Collected data
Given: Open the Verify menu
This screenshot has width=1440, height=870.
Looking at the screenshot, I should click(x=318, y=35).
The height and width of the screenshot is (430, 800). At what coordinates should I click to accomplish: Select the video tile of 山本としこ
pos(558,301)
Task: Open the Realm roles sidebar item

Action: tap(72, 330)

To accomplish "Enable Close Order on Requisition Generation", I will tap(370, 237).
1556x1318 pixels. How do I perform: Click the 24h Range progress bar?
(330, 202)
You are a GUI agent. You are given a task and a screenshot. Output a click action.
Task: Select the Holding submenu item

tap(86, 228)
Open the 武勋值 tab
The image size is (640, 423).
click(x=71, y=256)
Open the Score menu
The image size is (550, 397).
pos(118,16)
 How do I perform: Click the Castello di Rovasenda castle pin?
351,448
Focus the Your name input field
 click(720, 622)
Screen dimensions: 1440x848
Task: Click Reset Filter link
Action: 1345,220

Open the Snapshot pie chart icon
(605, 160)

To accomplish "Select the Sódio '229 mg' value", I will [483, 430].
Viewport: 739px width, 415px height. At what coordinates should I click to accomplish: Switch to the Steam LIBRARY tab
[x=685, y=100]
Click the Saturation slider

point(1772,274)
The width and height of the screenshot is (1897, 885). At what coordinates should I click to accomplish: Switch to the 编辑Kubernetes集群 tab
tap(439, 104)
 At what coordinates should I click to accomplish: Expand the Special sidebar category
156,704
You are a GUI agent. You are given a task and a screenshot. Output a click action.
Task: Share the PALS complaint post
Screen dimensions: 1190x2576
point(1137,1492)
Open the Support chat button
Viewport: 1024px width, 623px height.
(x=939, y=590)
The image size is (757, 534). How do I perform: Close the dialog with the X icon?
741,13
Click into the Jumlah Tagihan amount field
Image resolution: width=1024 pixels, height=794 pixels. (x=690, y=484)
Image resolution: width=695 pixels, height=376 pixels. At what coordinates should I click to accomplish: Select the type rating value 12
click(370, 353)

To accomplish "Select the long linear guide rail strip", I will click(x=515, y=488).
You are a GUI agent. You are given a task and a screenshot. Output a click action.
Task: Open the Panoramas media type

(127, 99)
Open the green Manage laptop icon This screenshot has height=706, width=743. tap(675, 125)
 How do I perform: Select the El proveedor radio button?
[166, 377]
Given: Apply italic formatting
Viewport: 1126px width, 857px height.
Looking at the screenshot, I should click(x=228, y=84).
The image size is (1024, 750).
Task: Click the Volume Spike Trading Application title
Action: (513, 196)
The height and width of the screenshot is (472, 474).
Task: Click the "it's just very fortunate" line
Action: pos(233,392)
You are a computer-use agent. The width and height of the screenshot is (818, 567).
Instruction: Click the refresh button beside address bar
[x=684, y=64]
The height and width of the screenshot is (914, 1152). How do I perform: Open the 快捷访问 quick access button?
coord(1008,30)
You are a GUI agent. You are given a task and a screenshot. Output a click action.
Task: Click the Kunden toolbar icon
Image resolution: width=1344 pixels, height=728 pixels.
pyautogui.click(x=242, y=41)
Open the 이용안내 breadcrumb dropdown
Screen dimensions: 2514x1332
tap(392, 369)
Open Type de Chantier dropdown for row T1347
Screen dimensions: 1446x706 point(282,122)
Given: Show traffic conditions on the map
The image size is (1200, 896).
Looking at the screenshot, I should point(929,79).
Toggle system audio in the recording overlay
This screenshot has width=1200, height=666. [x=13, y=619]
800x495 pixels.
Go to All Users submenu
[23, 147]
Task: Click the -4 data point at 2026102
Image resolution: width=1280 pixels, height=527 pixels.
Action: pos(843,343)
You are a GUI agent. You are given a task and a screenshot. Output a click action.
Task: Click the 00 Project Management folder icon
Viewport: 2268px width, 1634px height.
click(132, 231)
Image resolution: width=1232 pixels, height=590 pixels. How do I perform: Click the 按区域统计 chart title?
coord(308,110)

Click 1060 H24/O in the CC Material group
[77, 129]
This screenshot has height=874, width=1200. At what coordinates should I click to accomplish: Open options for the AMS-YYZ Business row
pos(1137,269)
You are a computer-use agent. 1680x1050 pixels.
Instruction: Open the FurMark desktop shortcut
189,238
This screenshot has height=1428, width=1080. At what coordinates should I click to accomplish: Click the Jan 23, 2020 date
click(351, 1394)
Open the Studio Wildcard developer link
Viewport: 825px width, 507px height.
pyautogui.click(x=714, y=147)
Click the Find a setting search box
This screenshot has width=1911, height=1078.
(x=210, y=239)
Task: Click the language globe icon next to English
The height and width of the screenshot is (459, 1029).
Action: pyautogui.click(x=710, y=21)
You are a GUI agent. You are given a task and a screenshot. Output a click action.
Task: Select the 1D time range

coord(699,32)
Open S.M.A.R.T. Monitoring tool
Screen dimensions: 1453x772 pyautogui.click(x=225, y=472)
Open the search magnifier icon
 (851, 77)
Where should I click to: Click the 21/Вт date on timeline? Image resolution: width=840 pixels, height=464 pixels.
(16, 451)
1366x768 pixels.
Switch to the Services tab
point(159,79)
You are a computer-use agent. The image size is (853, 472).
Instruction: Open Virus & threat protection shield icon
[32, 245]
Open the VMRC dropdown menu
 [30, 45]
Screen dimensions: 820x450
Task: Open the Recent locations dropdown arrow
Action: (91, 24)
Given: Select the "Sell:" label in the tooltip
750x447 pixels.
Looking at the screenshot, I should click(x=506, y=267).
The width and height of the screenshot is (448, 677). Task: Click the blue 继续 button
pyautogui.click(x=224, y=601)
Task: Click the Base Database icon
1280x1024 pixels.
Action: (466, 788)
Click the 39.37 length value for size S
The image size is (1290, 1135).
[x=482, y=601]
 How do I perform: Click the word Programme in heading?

→ **What you need to do**: Where a line in the records above contains "computer", include it in the count, and give only that number.

→ **Output of the exercise**: 3